Agirc-Arcco : la pension de réversion dans le collimateur du Medef


Le Medef préconise de modifier les règles d'attribution des pensions de réversion versées aux conjoints survivants en vue de dégager des économies. De quoi complexifier encore un peu plus un mécanisme déjà difficile à comprendre. 

Pour réaliser des économies, le Medef propose de réformer les pensions de réversion

Les veufs et veuves de retraités pourraient bien passer à la caisse. Pour restaurer les finances de l’Arrco (le régime de retraite complémentaire de tous les salariés) et de l’Agirc (le régime de retraite complémentaire des seuls cadres), le Medef propose de réviser les règles des pensions de réversion versées aux conjoints survivants.

L’idée est de réaliser, au passage, des économies en vue de résorber une partie des 7 milliards d’euros de déficit cumulé des deux régimes attendu en 2020. Afin de bien saisir la portée de la réforme préconisée par le patronat, il est important de connaître les modalités actuelles de la réversion en vigueur à l’Arrco et à l’Agirc.
 

– La pension de réversion aujourd’hui

Comme dans tous les régimes de retraite (dont le régime général de la Sécurité sociale), les pensions de réversion versées au titre de l’Arrco et de l’Agirc sont octroyées uniquement aux conjoints mariés des retraités défunts. Les partenaires de Pacs et, a fortiori, les concubins n’y ont pas droit. En revanche, les couples mariés de même sexe ont accès depuis 2013 à la réversion, y compris dans les régimes de retraites complémentaires du privé.

A l’Agirc-Arrco, les ex-conjoints divorcés peuvent prétendre, au décès du retraité, à la pension de réversion, à condition de ne pas s’être remariés. En présence de plusieurs conjoints (non remariés), la réversion est attribuée au prorata de la durée de mariage avec le défunt.

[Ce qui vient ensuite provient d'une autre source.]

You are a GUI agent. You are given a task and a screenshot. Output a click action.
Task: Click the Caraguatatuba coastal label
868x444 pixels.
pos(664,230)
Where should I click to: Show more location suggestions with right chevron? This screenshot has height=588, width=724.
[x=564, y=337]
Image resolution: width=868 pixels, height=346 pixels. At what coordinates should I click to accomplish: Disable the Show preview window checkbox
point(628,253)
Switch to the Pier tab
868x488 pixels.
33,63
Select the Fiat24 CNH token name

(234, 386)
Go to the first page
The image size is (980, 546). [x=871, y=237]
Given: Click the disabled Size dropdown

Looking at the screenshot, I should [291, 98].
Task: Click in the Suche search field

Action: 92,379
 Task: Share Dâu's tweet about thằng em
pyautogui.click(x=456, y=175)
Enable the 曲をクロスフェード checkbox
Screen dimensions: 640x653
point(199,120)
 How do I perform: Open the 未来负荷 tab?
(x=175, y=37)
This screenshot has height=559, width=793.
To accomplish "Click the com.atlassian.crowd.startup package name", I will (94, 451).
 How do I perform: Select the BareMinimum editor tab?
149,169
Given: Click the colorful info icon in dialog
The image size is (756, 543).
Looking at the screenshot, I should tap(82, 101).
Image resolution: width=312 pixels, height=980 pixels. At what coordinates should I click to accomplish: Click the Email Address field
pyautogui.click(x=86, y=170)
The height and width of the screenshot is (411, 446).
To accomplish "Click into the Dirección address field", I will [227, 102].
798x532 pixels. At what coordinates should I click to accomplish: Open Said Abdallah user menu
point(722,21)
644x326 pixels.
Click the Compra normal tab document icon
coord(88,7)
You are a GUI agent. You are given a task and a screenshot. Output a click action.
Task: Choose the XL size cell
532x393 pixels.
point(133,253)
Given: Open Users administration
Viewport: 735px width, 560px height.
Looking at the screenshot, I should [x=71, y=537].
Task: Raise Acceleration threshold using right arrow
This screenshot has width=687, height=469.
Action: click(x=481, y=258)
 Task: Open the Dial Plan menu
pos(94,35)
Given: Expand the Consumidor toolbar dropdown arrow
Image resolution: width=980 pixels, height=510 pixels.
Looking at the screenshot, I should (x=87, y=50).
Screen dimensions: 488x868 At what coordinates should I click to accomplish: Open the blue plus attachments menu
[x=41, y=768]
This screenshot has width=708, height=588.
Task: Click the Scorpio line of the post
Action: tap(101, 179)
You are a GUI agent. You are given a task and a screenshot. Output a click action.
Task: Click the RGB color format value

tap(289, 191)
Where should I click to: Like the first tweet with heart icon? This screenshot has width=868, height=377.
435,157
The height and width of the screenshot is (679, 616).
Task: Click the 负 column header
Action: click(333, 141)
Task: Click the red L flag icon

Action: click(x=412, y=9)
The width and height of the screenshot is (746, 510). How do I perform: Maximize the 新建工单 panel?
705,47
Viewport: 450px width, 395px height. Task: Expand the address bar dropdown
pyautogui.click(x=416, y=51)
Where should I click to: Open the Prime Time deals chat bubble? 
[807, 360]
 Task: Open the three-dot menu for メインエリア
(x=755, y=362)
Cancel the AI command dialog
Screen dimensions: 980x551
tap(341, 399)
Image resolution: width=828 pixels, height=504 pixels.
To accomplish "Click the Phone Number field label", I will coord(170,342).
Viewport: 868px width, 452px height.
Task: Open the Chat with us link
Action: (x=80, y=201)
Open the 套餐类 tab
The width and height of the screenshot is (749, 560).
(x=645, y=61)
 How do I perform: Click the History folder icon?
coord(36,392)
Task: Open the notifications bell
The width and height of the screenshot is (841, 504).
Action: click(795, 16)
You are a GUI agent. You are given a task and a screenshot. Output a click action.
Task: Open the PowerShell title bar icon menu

L’accès à la réversion est possible à partir de 55 ans à l’Arrco (comme dans le régime général) et à partir de 60 ans à l’Agirc. Toutefois, il est possible de toucher une pension de réversion de l’Agirc dès 55 ans mais celle-ci sera minorée. La minoration est définitive sauf si le bénéficiaire obtient ultérieurement la réversion de la Sécurité sociale (versée par la Cnav).

A l’Agirc et à l’Arrco, la pension de réversion représente 60% du montant de la pension complémentaire perçue par le retraité décédé (54% dans le régime général). Elle est attribuée sans conditions de ressources, contrairement au régime de base de la Sécu. Si le défunt a élevé au moins trois enfants, la réversion bénéficie de la majoration de 10% appliquée aux pensions Arrco et Agirc.
 

– La pension de réversion demain ?

Pour dégager des économies, le Medef propose de mettre en place un système optionnel pour la réversion. Si le retraité décide que son conjoint percevra à son décès une pension de réversion représentant, comme aujourd’hui, 60% de sa pension complémentaire, il subira alors une décote sur sa retraite Arrco et (s’il a le statut cadre) Agirc. Cette minoration pourrait s’élever à 2, 4 ou 5,5% (selon les scénarios envisagés). En revanche, s’il décide de percevoir de son vivant 100% de sa pension complémentaire, son conjoint touchera seulement un tiers ou la moitié de celle-ci. Ce principe s’inspire des options de réversion qui existent déjà dans certains contrats d’épargne retraite comme le Perp ou Préfon-retraite. La mesure pourrait générer 100 à 300 millions d’euros d’économies par an en 2020.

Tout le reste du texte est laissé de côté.